COMPSCI 311: Introduction to Algorithms
This course will introduce you to algorithms in a variety of areas of interest, such as sorting, searching, string-processing, and graph algorithms. You will learn to study the performance of various algorithms within a formal, mathematical framework. You will also learn how to design very efficient algorithms for many kinds of problems. There will be one or more programming assignments as well to help you relate the empirical performance of an algorithm to theoretical predictions. Mathematical experience (as provided by CMPSCI 250) is required. You should also be able to program in Java, C, or some other closely related language.
COMPSCI 320: Introduction to Software Engineering
In this course, students learn and gain practical experience with software engineering principles and techniques. The practical experience centers on a semester-long team project in which a software development project is carried through all the stages of the software life cycle. Topics in this course include requirements analysis, specification, design, abstraction, programming style, testing, maintenance, communication, teamwork, and software project management. Particular emphasis is placed on communication and negotiation skills and on designing and developing maintainable software. Use of computer required. Several written assignments, in-class presentations, exams, and a term project. This course satisfies the IE Requirement.
COMPSCI 326: Web Programming (IE)
COMPSCI 348: Intro to Knowledge Discovery
Knowledge discovery is the process of discovering useful regularities in large and complex data sets. The field encompasses techniques from artificial intelligence (representation and search), statistics (inference), and databases (data storage and access). When integrated in to useful systems, these techniques can help human analysts make sense of vast stores of digital information. This course presents the fundamental principles of the field, familiarizes students with the technical details of representative algorithms, and connects these concepts to applications in industry, science, and government, including fraud detection, marketing, scientific discovery, and web mining.
COMPSCI 370: Introduction to Computer Vision
This introductory computer vision class will address fundamental questions about getting computers to "see" like humans. We investigate questions such as -What is the role of vision in intelligence? -How are images represented in a computer? -How can we write algorithms to recognize an object? -How can humans and computers "learn to see better" from experience? We will write a number of basic computer programs to do things like recognize handwritten characters, track objects in video, and understand the structure of images.

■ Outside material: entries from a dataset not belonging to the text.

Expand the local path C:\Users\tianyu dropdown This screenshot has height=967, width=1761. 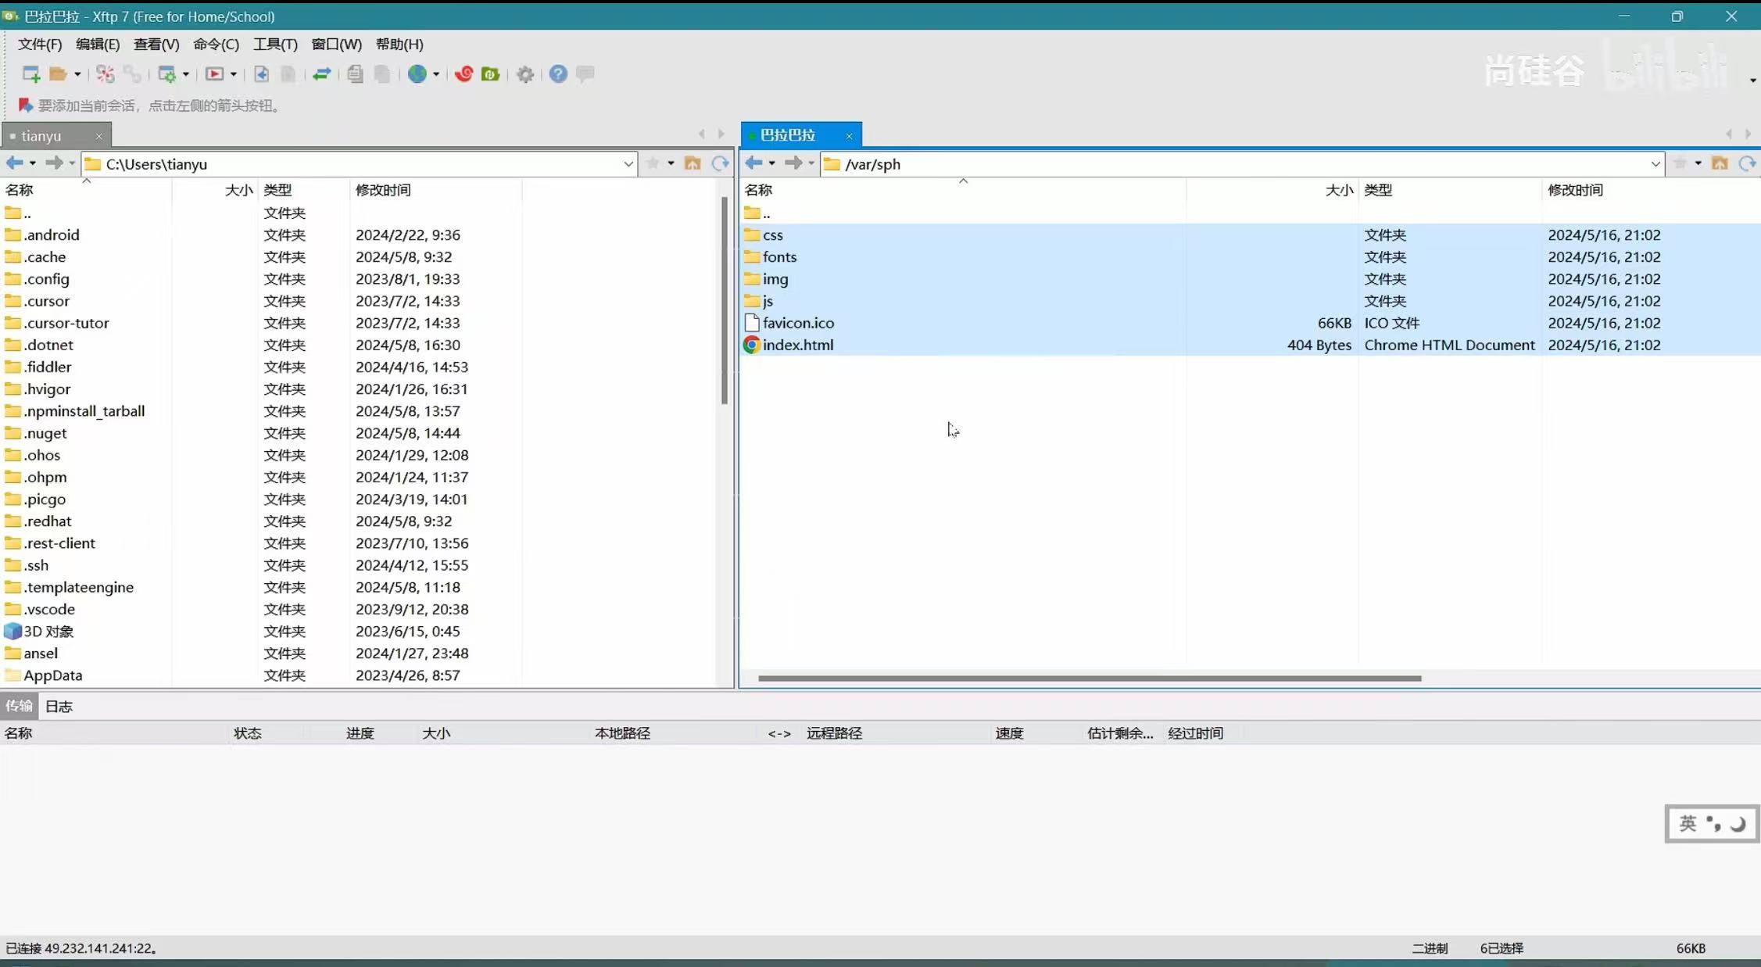[x=628, y=164]
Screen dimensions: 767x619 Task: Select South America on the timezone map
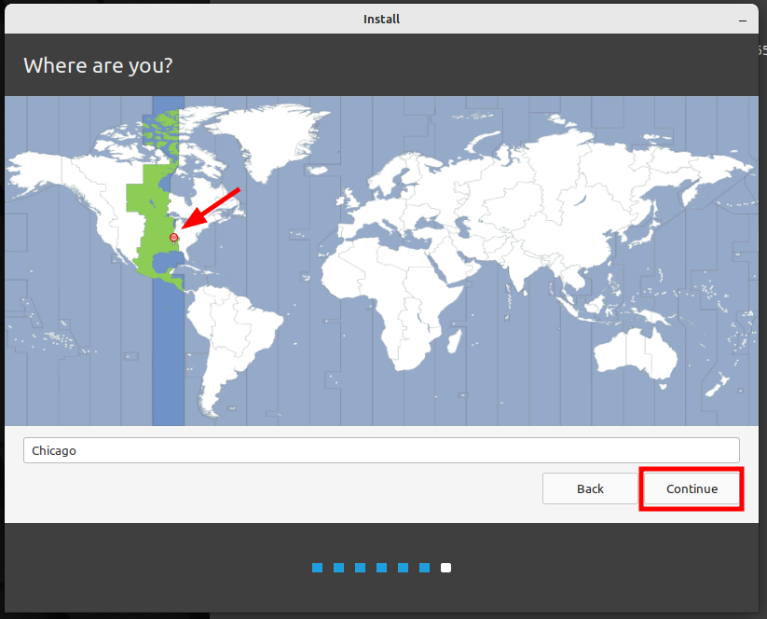230,342
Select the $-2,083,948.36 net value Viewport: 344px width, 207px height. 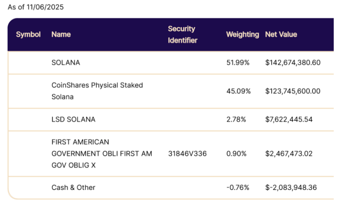point(291,188)
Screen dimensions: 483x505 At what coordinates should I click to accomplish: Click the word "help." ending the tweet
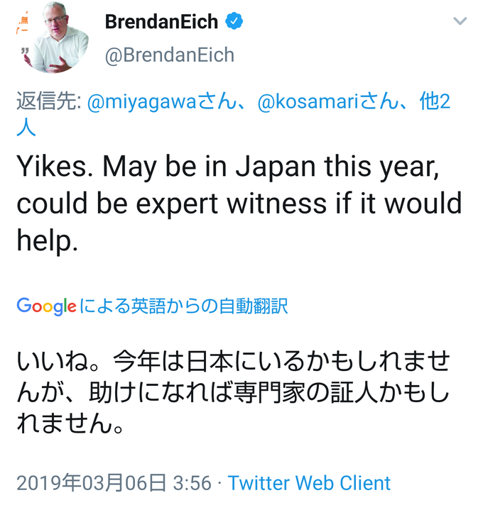(48, 242)
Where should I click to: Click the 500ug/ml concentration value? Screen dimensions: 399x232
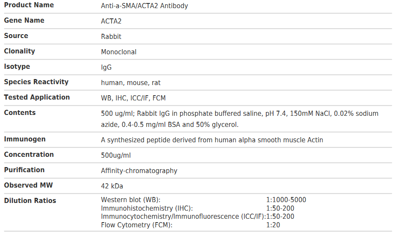pos(116,156)
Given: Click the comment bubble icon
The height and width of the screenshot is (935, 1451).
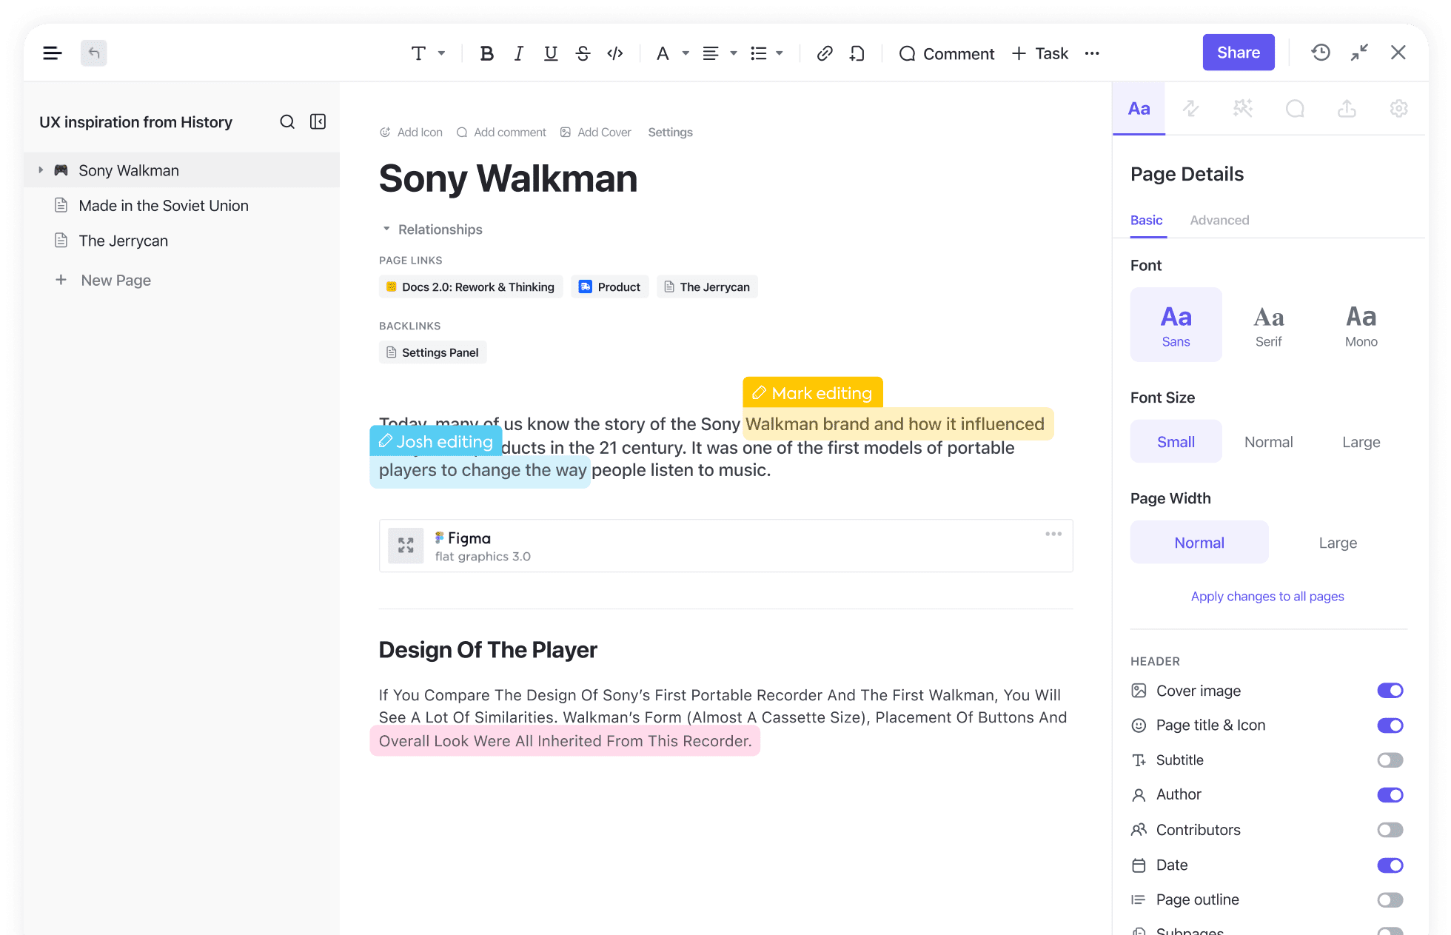Looking at the screenshot, I should click(x=1295, y=109).
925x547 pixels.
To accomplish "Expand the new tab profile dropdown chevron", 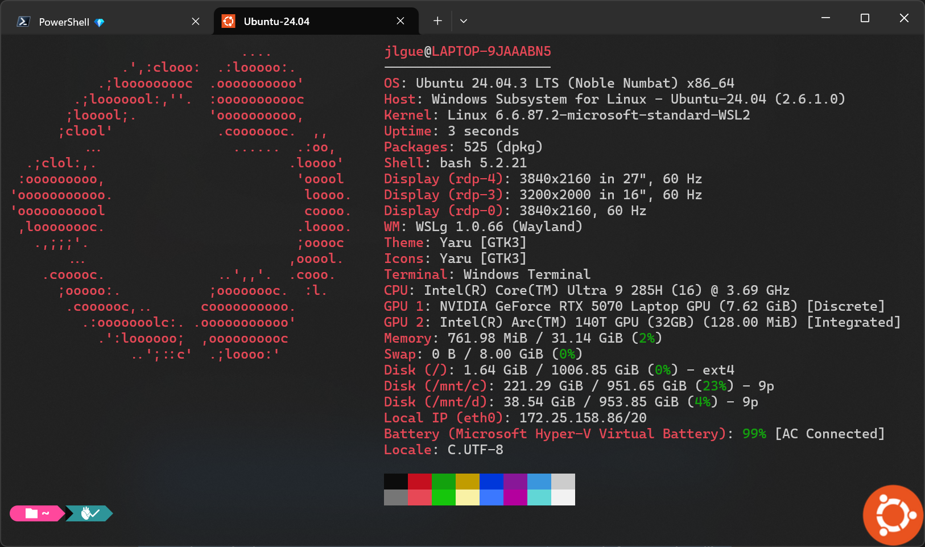I will pyautogui.click(x=464, y=21).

COMPSCI 390MB: Mobile Health Sensing and Monitoring
In recent years, the ability to continuously monitor activities, health, and lifestyles of individuals using sensor technologies has reached unprecedented levels. The typical smartphone comes equipped with a plethora of sensors for monitoring activity, speech patterns, social interactions, and location. In addition, mobile accessories such as wearable wristbands and chestbands now enable routine and continuous monitoring of a host of physiological signals (e.g., heart rate, respiratory rate, skin Conductance, and others.). In conjunction, these sensors can enable higher-order inferences about more complex human activities/behavioral states (e.g., activity patterns, stress, sleep, etc.). Such ubiquitous sensing in daily life, referred to as mobile health sensing and monitoring, promises to revolutionize our understanding of human activities and health conditions. This course is an introduction to personal health sensing and monitoring through mobile phones and on-body sensors and addresses several aspects including mobile devices and applications for health, sensor data quality and reliability challenges, inference of key health assessments from sensor data including such as activity patterns, sleep patterns, or stress, sensor data visualization and feedback, and practical considerations such as battery lifetime.
COMPSCI 445: Information Systems
This course is an introduction to the efficient management of large-scale data. The course includes principles for representing information as structured data, query languages for analyzing and manipulating structured data, and core systems principles that enable efficient computation on large data sets. Classical relational database topics will be covered (data modeling, SQL, query optimization, concurrency control), as well as semi-structured data (XML, JSON), and distributed data processing paradigms (e.g. map-reduce). Additional application topics may include web application development, data integration, processing data streams, database security and privacy.
COMPSCI 446: Search Engines
This course provides an overview of the important issues in information retrieval, and how those issues affect the design and implementation of search engines. The course emphasizes the technology used in Web search engines, and the information retrieval theories and concepts that underlie all search applications. Mathematical experience (as provided by CMPSCI 240) is required. You should also be able to program in Java (or some other closely related language).
COMPSCI 499 P/T: Honors Research
The difference between 499P and 499T is that the outcome of 499P is a research project. You present your research findings through a presentation and submit a project report. The outcome of 499T is a research thesis. No later than a week before the last day of classes, you will submit your thesis or project report to the Honors Program Director for approval.